Contrast-enhanced bladder MRI is performed using one of the commercially available Gd-based contrast media (e.g., Magnevist, Dotarem, Prohance) injected at a standard dose of 0.1 mmol Gd per kg body weight. When images are acquired with a conventional T1w TSE sequence, it is important to start acquisition immediately after intravenous bolus injection in order not to miss the early phase of maximum contrast between urine, mucosa, and bladder wall. Bladder neoplasms typically enhance early in a dynamic study. In patients with suspected tumor recurrence, quantification of the signal increase on dynamic contrast-enhanced images may occasionally help distinguish scar tissue from recurrent tumor. Atumor may be obscured on postcontrast MRI if images are acquired after distribution of the contrast medium in the urine. Since the signal intensity of urine varies with the Gd concentration, inhomogeneous distribution of the contrast medium may occasionally lead to layering within the bladder. This is seen as low signal intensity in the dependent portion of the bladder, where the Gd concentration is highest; as high signal intensity of a middle layer, reflecting urine containing less contrast medium; and as low signal intensity of a third layer anteriorly, representing unenhanced urine (see Fig. 10.3). Direct intravesical administration of iron-oxide-based contrast medium causes uniform signal loss of urine on T2-weighted images but offers no diagnostic advantage because delineation of the mucosa is not improved.²

MRI Appearance of Normal Anatomy

The standard protocol for MRI of the urinary bladder comprises unenhanced T1w and T2w sequences and a T1w sequence after intravenous contrast administration. With their rather long T1 times, urine and the bladder wall have low signal intensity on T1w images. On heavily T1-weighted images, the distinction between urine and the wall may become difficult if the bladder is very full. On T2w images, the bladder wall is seen as a low-signal-intensity band between the high-signal-intensity urine and the rather high signal intensity of the perivesical fat. One must be aware that chemical shift artifacts which occur at the bladder/perivesical fat interface can obscure the bladder wall or mimic pathology. The true nature of such artifacts will be revealed by changing the phase-encoding direction. Following intravenous contrast administration, the mucosa enhances earlier than the outer muscular layer.³ On later images, the entire bladder wall becomes enhanced but the SI remains below that of the mucosa. Contrast-enhanced urine entering the bladder can result in inhomogeneous enhancement around the ureteral orifices on early postcontrast images with subsequent layering before the urine finally shows relatively uniform enhancement.

MRI Appearance of Pathologic Entities

Anomalies

The most common urinary bladder anomalies are agenesis, hypoplasia, duplication, exstrophy, and diverticula. Since ultrasound and cystography enable reliable diagnosis in most cases, MRI is very rarely used in patients with suspected bladder anomalies.
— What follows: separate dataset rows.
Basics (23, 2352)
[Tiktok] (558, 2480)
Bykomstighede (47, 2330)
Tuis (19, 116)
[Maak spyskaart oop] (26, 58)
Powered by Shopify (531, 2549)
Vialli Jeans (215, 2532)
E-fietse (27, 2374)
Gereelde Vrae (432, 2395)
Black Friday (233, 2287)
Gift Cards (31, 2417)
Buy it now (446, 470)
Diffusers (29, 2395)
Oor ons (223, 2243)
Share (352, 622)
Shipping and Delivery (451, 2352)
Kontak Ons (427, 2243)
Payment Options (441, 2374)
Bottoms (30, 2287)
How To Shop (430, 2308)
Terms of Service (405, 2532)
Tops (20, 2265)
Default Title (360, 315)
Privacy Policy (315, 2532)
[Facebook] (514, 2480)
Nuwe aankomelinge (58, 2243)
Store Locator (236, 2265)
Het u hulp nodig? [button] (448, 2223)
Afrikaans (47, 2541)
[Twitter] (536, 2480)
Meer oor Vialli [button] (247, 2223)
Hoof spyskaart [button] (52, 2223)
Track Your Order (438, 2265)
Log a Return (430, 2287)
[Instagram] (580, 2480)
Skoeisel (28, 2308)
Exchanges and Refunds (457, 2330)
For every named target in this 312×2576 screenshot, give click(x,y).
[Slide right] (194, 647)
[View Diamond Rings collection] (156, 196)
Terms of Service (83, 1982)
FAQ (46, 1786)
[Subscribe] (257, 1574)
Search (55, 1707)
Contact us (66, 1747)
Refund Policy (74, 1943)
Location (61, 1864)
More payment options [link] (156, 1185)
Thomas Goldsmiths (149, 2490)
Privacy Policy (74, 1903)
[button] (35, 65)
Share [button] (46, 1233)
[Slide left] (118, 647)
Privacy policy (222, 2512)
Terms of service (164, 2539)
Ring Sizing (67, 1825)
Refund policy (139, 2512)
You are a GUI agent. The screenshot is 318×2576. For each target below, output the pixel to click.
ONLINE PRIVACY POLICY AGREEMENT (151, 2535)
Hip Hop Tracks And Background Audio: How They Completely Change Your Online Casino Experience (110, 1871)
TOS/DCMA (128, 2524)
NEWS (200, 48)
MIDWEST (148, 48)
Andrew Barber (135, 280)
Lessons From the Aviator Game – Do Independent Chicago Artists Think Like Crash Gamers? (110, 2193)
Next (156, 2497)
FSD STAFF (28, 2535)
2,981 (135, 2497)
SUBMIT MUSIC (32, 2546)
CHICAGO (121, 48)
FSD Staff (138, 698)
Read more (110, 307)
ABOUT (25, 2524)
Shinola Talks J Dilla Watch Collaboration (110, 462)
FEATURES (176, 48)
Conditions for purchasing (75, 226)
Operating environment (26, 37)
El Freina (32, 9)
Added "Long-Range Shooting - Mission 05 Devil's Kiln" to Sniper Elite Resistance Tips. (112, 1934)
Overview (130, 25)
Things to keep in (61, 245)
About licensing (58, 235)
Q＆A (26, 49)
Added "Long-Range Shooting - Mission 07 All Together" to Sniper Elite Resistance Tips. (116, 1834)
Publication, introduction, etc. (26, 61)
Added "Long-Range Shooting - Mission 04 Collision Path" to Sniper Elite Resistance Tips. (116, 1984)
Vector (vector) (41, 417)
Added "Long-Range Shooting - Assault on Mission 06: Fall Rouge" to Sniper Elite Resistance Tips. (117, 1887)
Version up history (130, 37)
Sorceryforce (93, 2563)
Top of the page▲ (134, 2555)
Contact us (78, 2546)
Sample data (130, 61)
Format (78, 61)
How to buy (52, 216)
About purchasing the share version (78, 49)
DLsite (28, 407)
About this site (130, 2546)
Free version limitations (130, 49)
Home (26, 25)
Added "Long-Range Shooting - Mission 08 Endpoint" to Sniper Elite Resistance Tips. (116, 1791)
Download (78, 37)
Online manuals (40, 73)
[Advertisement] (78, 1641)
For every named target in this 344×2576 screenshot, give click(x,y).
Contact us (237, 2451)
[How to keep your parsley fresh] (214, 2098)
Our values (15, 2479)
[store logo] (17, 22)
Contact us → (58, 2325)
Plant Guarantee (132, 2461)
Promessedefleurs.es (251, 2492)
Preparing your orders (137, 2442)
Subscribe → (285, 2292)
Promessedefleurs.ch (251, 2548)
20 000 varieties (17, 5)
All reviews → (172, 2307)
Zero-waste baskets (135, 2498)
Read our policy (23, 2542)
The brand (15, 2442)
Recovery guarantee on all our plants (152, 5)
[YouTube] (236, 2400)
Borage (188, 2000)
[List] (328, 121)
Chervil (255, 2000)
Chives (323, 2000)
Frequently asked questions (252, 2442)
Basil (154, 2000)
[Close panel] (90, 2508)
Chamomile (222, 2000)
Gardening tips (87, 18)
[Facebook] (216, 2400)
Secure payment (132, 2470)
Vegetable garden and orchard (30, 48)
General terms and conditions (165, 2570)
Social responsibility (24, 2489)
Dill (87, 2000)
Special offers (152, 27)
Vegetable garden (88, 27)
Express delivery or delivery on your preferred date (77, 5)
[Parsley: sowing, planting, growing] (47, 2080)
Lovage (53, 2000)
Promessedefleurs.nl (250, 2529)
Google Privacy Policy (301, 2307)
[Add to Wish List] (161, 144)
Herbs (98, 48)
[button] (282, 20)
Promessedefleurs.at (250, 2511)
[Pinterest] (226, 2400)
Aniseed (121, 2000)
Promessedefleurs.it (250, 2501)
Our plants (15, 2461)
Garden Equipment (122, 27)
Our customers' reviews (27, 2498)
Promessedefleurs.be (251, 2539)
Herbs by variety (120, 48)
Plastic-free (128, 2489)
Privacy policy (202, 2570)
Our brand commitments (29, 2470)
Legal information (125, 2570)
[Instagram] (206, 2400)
Urinary bladder diverticula are often detected incidentally in patients undergoing pelvic MRI for other reasons. The majority are acquired (pseudo-)diverticula that develop as a result of increased intravesical pressure due to conditions causing bladder outlet obstruction such as benign prostatic hyperplasia (BPH), prostate cancer, or urethral stricture. MRI will reveal a bladder diverticulum as an outpouching of the bladder wall. The wall is thinner than the normal bladder wall and has low signal intensity on T2w images. The diverticular neck is typically narrow, but some diverticula have a wide neck (Fig. 10.1). Most bladder diverticula have no clinical relevance. However, stagnant urine in the pouch can lead to inflammation and stone formation, and bladder neoplasms more often arise in a diverticulum (see below).